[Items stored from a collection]
▬▬▬▬▬▬▬▬▬▬
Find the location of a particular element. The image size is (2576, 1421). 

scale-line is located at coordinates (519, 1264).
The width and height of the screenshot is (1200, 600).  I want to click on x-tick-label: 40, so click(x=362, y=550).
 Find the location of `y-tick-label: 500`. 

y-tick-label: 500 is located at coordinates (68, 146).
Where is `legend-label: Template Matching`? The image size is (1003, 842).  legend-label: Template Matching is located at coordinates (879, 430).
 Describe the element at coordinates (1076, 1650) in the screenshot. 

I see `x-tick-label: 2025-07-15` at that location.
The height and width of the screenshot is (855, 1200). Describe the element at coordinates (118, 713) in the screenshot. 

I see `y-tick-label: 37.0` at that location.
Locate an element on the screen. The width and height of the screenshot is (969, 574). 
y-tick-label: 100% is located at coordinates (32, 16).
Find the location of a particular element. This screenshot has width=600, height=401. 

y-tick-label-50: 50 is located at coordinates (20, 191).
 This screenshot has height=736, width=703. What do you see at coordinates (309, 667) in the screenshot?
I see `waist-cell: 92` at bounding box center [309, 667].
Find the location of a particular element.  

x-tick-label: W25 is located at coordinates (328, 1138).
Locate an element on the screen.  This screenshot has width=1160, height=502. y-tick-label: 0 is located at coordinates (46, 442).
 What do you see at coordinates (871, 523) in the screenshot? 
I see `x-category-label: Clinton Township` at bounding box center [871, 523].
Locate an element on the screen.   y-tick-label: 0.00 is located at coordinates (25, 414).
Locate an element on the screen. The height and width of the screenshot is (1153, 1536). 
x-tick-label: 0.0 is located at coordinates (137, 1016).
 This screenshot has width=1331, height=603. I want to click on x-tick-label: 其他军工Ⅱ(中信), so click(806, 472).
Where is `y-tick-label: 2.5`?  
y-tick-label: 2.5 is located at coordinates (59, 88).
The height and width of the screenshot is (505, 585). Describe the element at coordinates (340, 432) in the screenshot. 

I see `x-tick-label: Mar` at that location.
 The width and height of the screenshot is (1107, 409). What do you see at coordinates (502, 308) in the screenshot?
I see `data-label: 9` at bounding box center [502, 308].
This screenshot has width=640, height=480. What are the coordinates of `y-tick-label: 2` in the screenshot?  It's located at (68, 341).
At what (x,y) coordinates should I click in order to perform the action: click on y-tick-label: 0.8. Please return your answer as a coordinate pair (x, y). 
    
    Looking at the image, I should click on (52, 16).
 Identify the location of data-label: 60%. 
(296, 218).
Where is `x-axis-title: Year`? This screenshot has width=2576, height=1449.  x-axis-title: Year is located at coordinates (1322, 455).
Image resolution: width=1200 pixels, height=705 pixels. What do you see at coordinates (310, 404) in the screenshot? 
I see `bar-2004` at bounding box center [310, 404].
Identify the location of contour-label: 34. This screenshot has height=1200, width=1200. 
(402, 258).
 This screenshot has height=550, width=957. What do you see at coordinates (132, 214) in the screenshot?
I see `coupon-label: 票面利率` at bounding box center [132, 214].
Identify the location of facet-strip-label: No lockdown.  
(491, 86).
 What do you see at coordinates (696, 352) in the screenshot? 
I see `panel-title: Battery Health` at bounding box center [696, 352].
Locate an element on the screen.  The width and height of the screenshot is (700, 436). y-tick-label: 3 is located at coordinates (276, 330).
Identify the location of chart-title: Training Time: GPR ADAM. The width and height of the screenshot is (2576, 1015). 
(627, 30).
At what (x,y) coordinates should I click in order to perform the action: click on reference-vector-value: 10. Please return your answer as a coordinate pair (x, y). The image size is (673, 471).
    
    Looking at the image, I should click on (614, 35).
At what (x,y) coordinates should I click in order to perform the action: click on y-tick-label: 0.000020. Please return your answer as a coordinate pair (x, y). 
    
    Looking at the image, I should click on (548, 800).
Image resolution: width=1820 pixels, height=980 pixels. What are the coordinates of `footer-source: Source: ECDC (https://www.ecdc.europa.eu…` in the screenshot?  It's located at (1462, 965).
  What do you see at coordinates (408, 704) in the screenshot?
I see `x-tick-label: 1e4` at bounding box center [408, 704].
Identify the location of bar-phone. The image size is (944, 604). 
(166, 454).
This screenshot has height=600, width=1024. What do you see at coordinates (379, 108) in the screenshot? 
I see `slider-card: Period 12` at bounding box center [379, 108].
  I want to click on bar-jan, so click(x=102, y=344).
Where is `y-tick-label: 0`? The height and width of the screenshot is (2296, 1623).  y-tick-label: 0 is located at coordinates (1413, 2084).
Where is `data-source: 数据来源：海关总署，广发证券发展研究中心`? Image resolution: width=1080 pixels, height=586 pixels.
▬▬▬▬▬▬▬▬▬▬
INSTRUCTIONS FOR THE TASK:
Reproduce all of the lines above word for word, without changing anything.

RESPONSE AREA:
Find the location of a particular element. The image size is (2576, 1421). 

scale-line is located at coordinates (519, 1264).
The width and height of the screenshot is (1200, 600).  I want to click on x-tick-label: 40, so click(x=362, y=550).
 Find the location of `y-tick-label: 500`. 

y-tick-label: 500 is located at coordinates (68, 146).
Where is `legend-label: Template Matching`? The image size is (1003, 842).  legend-label: Template Matching is located at coordinates (879, 430).
 Describe the element at coordinates (1076, 1650) in the screenshot. 

I see `x-tick-label: 2025-07-15` at that location.
The height and width of the screenshot is (855, 1200). Describe the element at coordinates (118, 713) in the screenshot. 

I see `y-tick-label: 37.0` at that location.
Locate an element on the screen. The width and height of the screenshot is (969, 574). 
y-tick-label: 100% is located at coordinates (32, 16).
Find the location of a particular element. This screenshot has width=600, height=401. 

y-tick-label-50: 50 is located at coordinates (20, 191).
 This screenshot has height=736, width=703. What do you see at coordinates (309, 667) in the screenshot?
I see `waist-cell: 92` at bounding box center [309, 667].
Find the location of a particular element.  

x-tick-label: W25 is located at coordinates (328, 1138).
Locate an element on the screen.  This screenshot has width=1160, height=502. y-tick-label: 0 is located at coordinates (46, 442).
 What do you see at coordinates (871, 523) in the screenshot? 
I see `x-category-label: Clinton Township` at bounding box center [871, 523].
Locate an element on the screen.   y-tick-label: 0.00 is located at coordinates (25, 414).
Locate an element on the screen. The height and width of the screenshot is (1153, 1536). 
x-tick-label: 0.0 is located at coordinates (137, 1016).
 This screenshot has width=1331, height=603. I want to click on x-tick-label: 其他军工Ⅱ(中信), so click(806, 472).
Where is `y-tick-label: 2.5`?  
y-tick-label: 2.5 is located at coordinates (59, 88).
The height and width of the screenshot is (505, 585). Describe the element at coordinates (340, 432) in the screenshot. 

I see `x-tick-label: Mar` at that location.
 The width and height of the screenshot is (1107, 409). What do you see at coordinates (502, 308) in the screenshot?
I see `data-label: 9` at bounding box center [502, 308].
This screenshot has width=640, height=480. What are the coordinates of `y-tick-label: 2` in the screenshot?  It's located at (68, 341).
At what (x,y) coordinates should I click in order to perform the action: click on y-tick-label: 0.8. Please return your answer as a coordinate pair (x, y). 
    
    Looking at the image, I should click on (52, 16).
 Identify the location of data-label: 60%. 
(296, 218).
Where is `x-axis-title: Year`? This screenshot has width=2576, height=1449.  x-axis-title: Year is located at coordinates (1322, 455).
Image resolution: width=1200 pixels, height=705 pixels. What do you see at coordinates (310, 404) in the screenshot? 
I see `bar-2004` at bounding box center [310, 404].
Identify the location of contour-label: 34. This screenshot has height=1200, width=1200. 
(402, 258).
 This screenshot has height=550, width=957. What do you see at coordinates (132, 214) in the screenshot?
I see `coupon-label: 票面利率` at bounding box center [132, 214].
Identify the location of facet-strip-label: No lockdown.  
(491, 86).
 What do you see at coordinates (696, 352) in the screenshot? 
I see `panel-title: Battery Health` at bounding box center [696, 352].
Locate an element on the screen.  The width and height of the screenshot is (700, 436). y-tick-label: 3 is located at coordinates (276, 330).
Identify the location of chart-title: Training Time: GPR ADAM. The width and height of the screenshot is (2576, 1015). 
(627, 30).
At what (x,y) coordinates should I click in order to perform the action: click on reference-vector-value: 10. Please return your answer as a coordinate pair (x, y). The image size is (673, 471).
    
    Looking at the image, I should click on (614, 35).
At what (x,y) coordinates should I click in order to perform the action: click on y-tick-label: 0.000020. Please return your answer as a coordinate pair (x, y). 
    
    Looking at the image, I should click on (548, 800).
Image resolution: width=1820 pixels, height=980 pixels. What are the coordinates of `footer-source: Source: ECDC (https://www.ecdc.europa.eu…` in the screenshot?  It's located at (1462, 965).
  What do you see at coordinates (408, 704) in the screenshot?
I see `x-tick-label: 1e4` at bounding box center [408, 704].
Identify the location of bar-phone. The image size is (944, 604). 
(166, 454).
This screenshot has height=600, width=1024. What do you see at coordinates (379, 108) in the screenshot? 
I see `slider-card: Period 12` at bounding box center [379, 108].
  I want to click on bar-jan, so click(x=102, y=344).
Where is `y-tick-label: 0`? The height and width of the screenshot is (2296, 1623).  y-tick-label: 0 is located at coordinates (1413, 2084).
Where is `data-source: 数据来源：海关总署，广发证券发展研究中心`? Image resolution: width=1080 pixels, height=586 pixels.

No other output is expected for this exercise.